## Task description:
Looking at the data that follows, count the lines containing the word "agent" and write down only that count.

Stored data

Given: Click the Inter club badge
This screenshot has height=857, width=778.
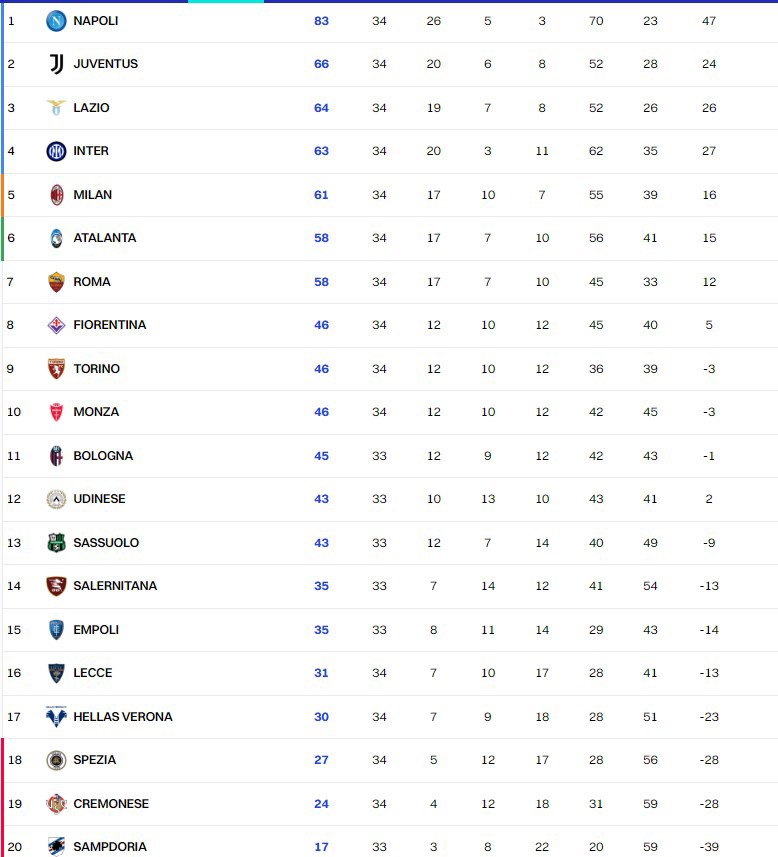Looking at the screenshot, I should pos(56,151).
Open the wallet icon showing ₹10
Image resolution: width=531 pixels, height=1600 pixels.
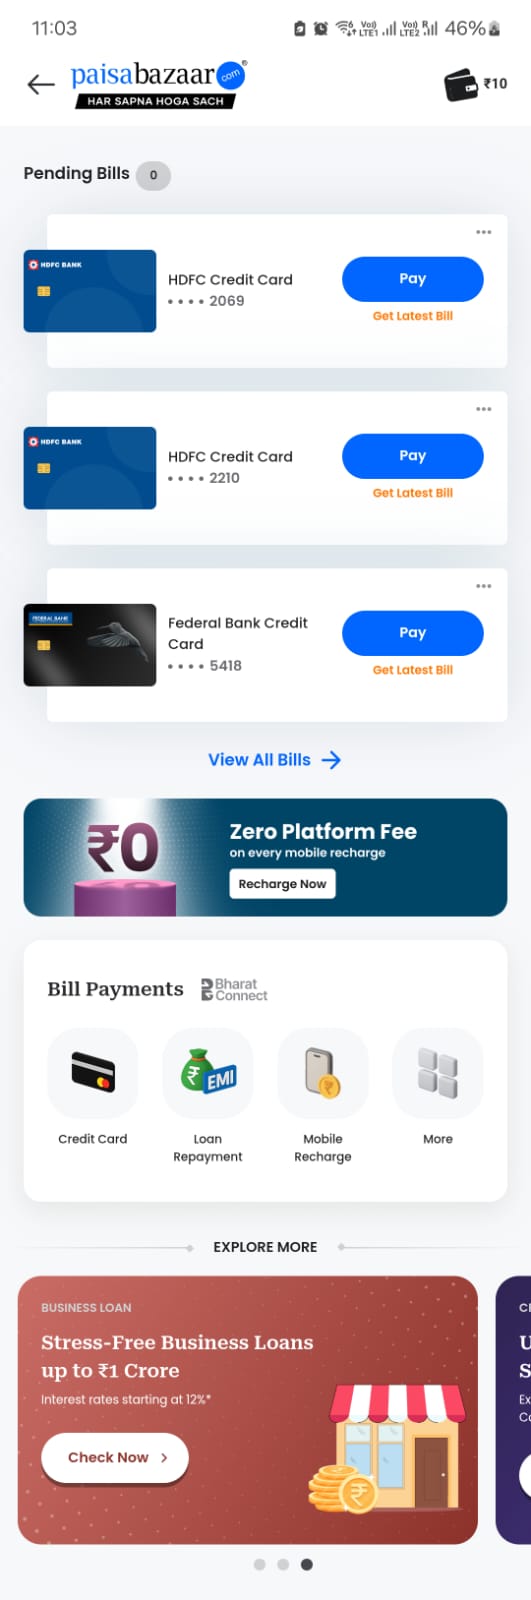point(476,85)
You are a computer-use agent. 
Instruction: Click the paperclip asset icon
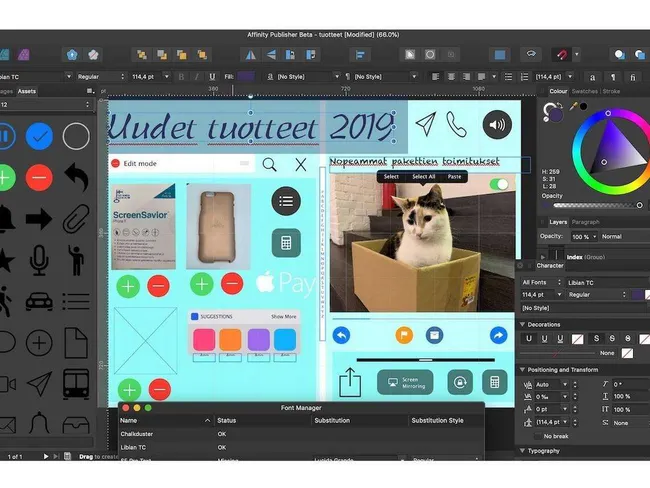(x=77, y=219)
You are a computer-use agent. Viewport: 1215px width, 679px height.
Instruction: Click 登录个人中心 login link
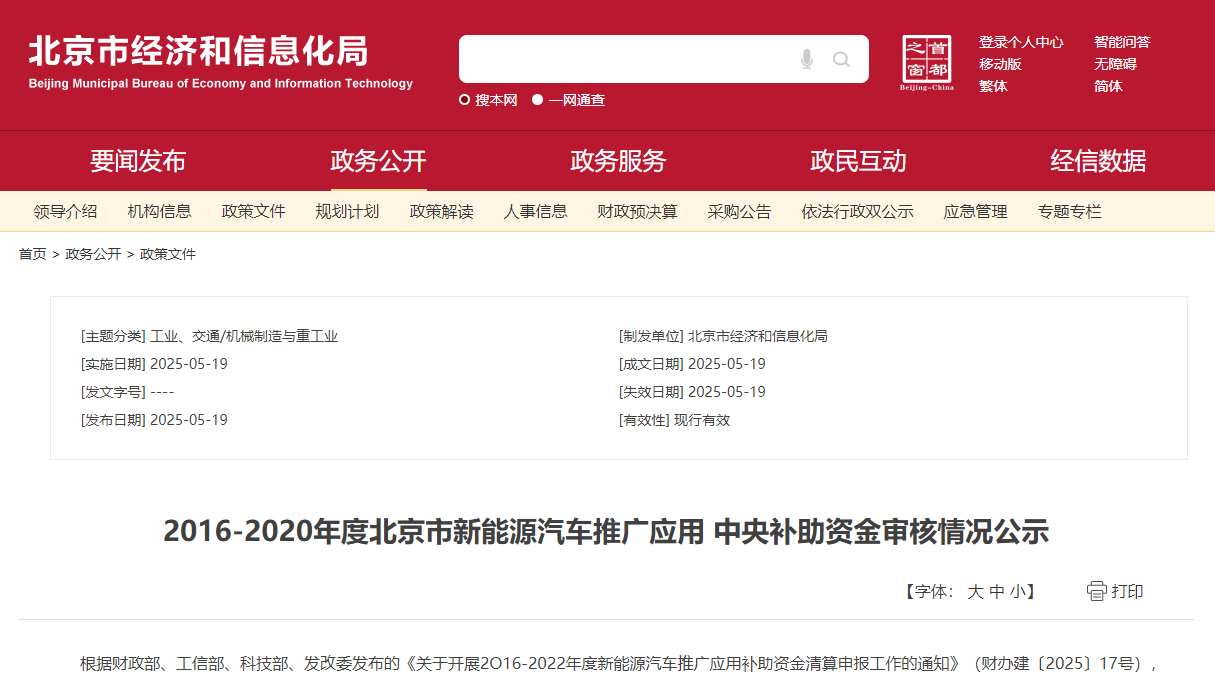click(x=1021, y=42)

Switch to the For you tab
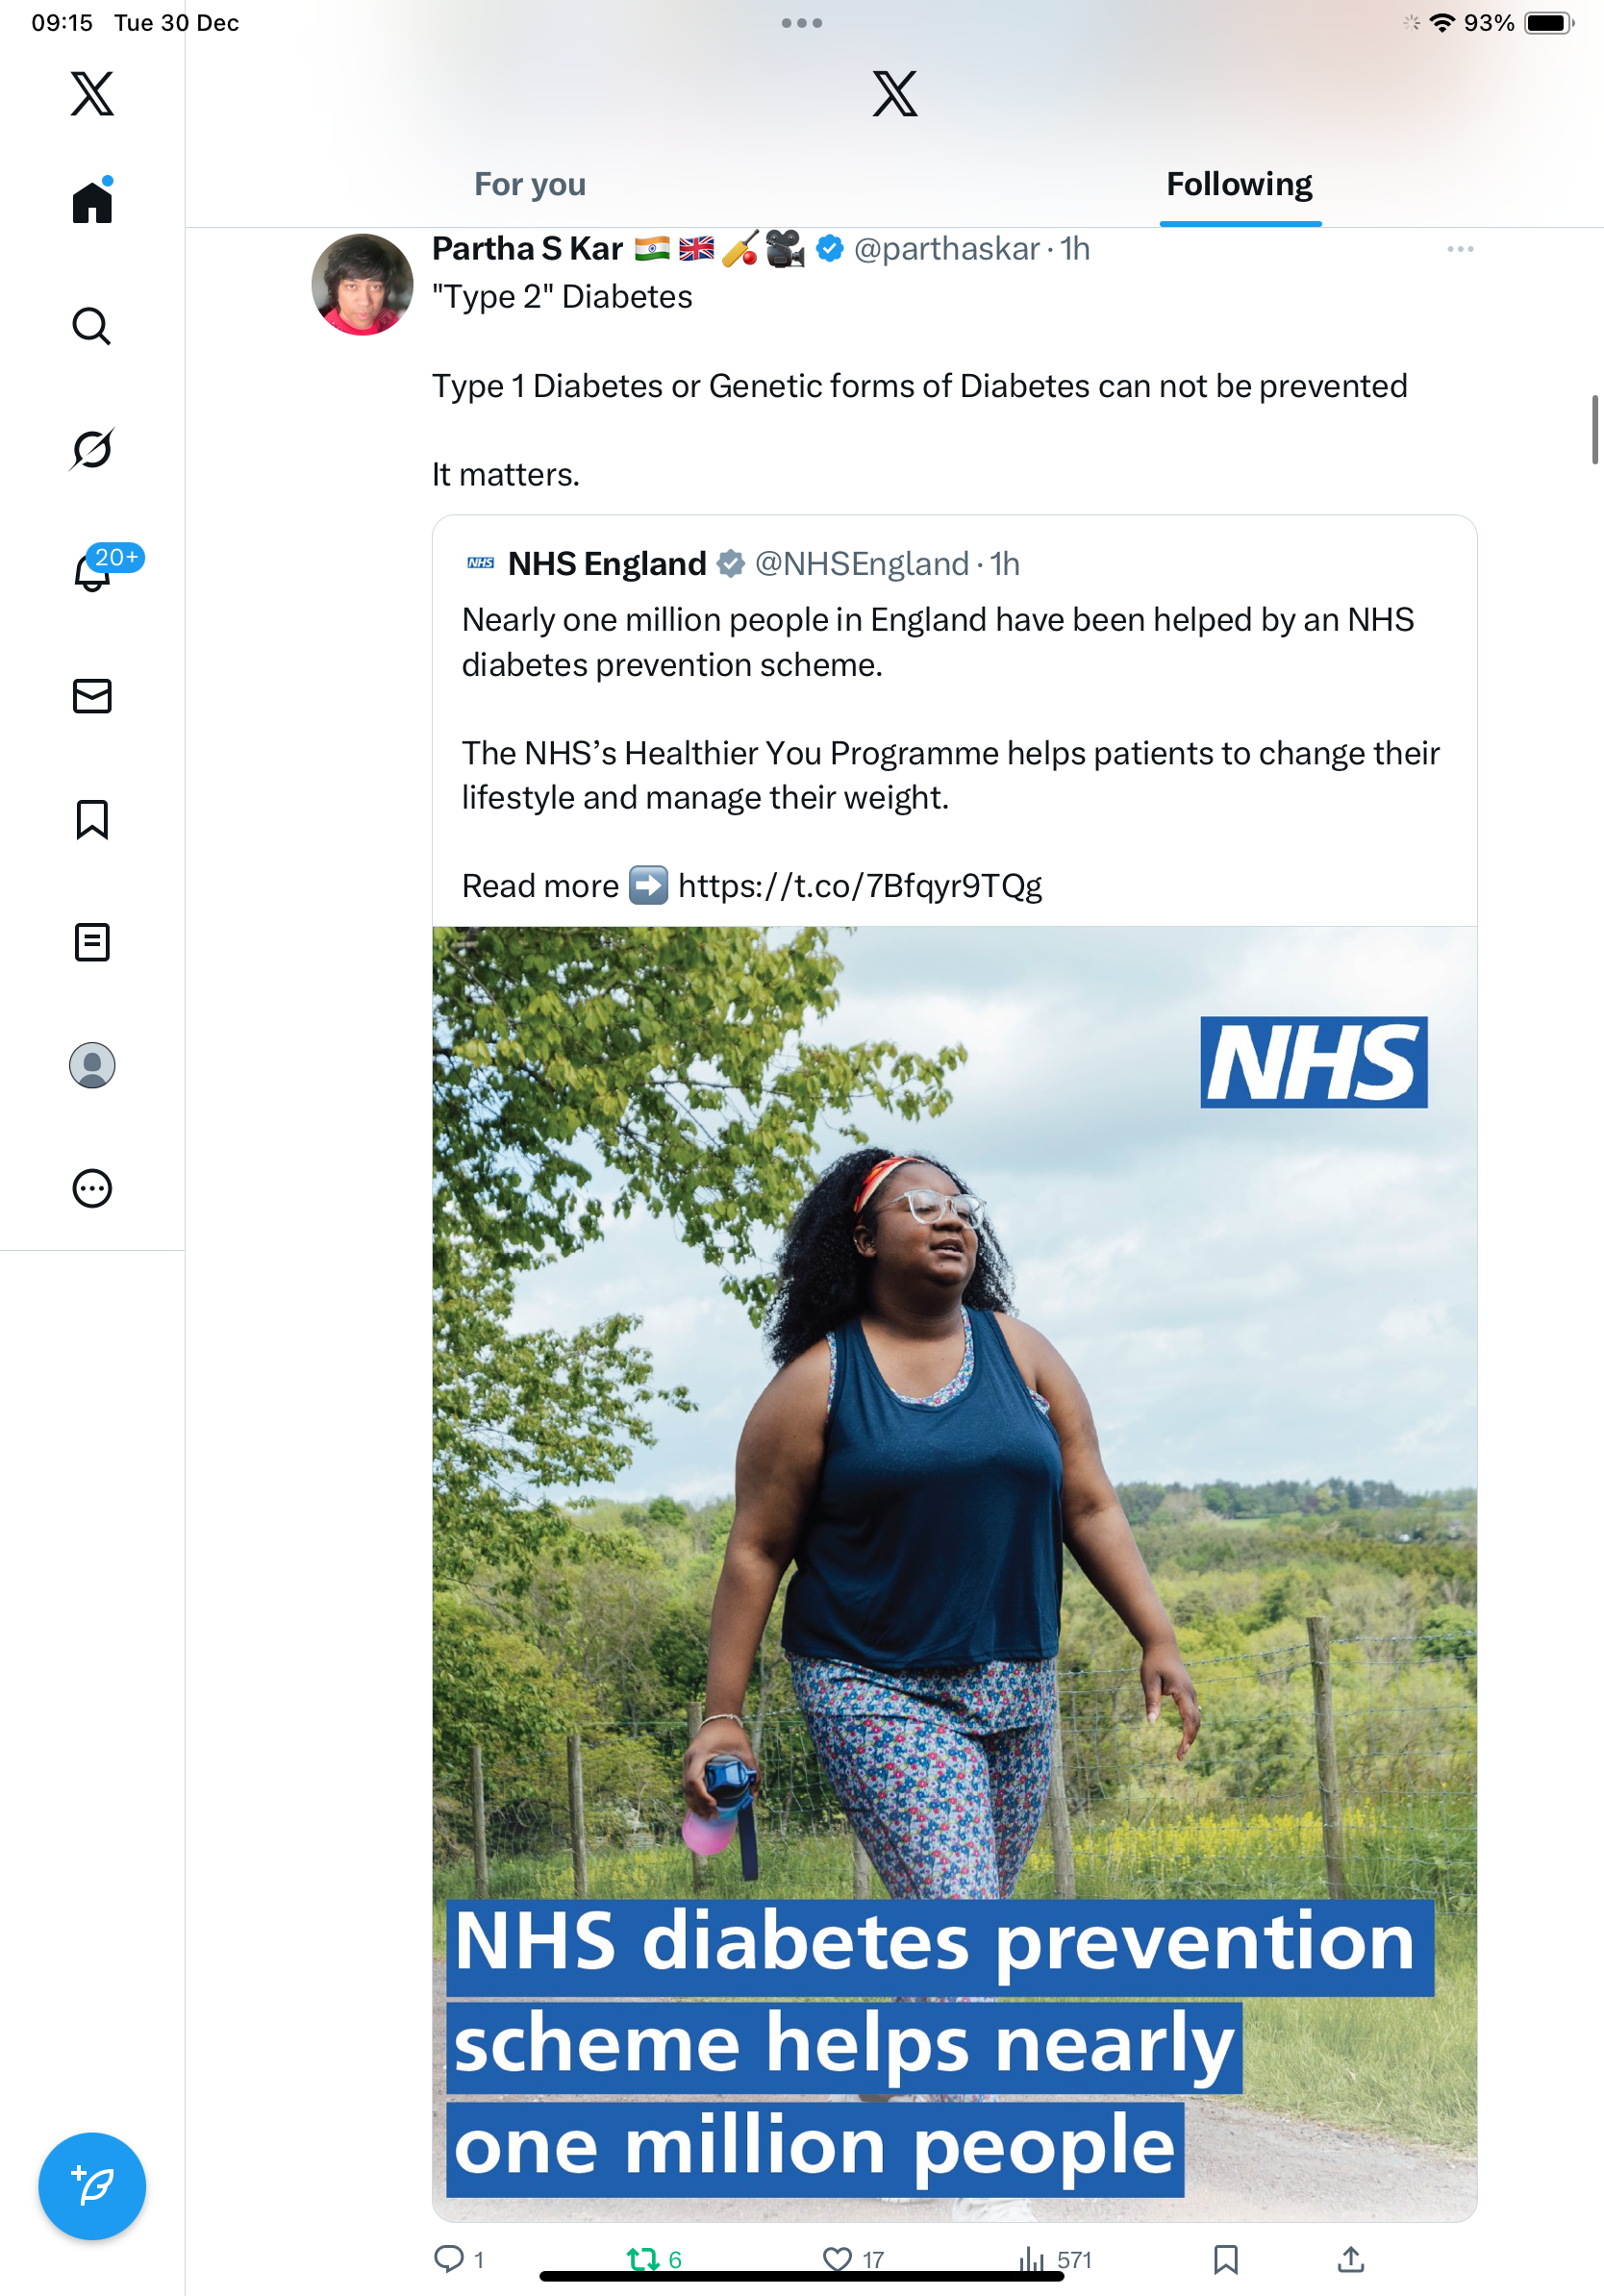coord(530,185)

## Task response:
2